His last report from Moscow, published earlier this week, focused on the Russian economy’s slowdown amid western sanctions over the invasion of Ukraine.
Mr Gershkovich’s arrest follows a swap in December in which US basketball star Brittney Griner was freed after 10 months behind bars in exchange for Russian arms dealer Viktor Bout.
Another American, corporate security executive Paul Whelan, has been imprisoned in Russia since December 2018 on espionage charges which his family and the US government have said are baseless.
Jeanne Cavelier, head of the Eastern Europe and Central Asia desk at the Paris-based press freedom group Reporters Without Borders, said Mr Gershkovich is the first foreign journalist to be arrested in Russia since the start of the war in Ukraine.

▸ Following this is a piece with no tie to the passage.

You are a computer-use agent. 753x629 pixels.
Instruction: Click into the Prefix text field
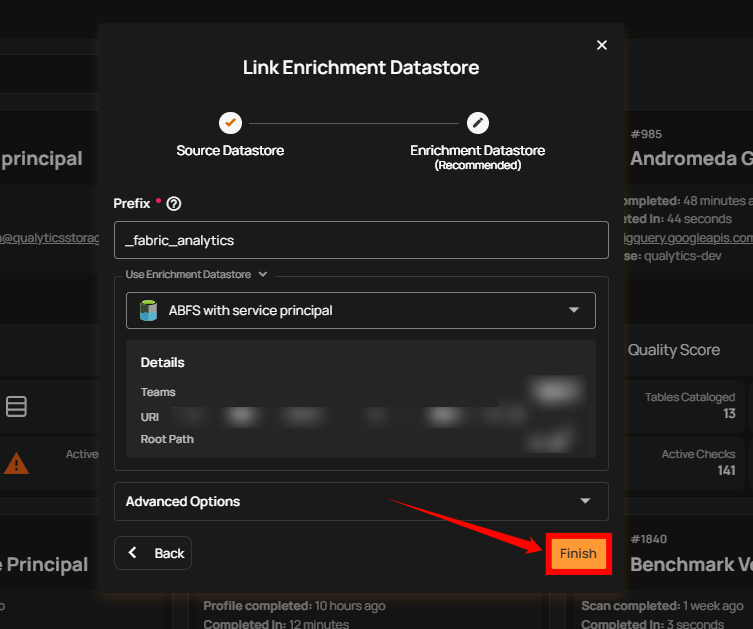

“It looks like a retaliation measure of Russia against the United States, so we are very alarmed because it is probably a way to intimidate all western journalists that are trying to investigate aspects of the war on the ground in Russia,” she told the Associated Press.
“The western powers should immediately ask for clarifications on the charges, because as far as we know he was just doing his job as a journalist.”
Russian journalist Dmitry Kolezev said he had spoken to Mr Gershkovich before his trip to Yekaterinburg.
“He was preparing for the usual, albeit rather dangerous in current conditions, journalist work,” Mr Kolezev wrote. He added that Mr Gershkovich had asked him for the contacts of local journalists and officials in the area as he prepared to arrange interviews.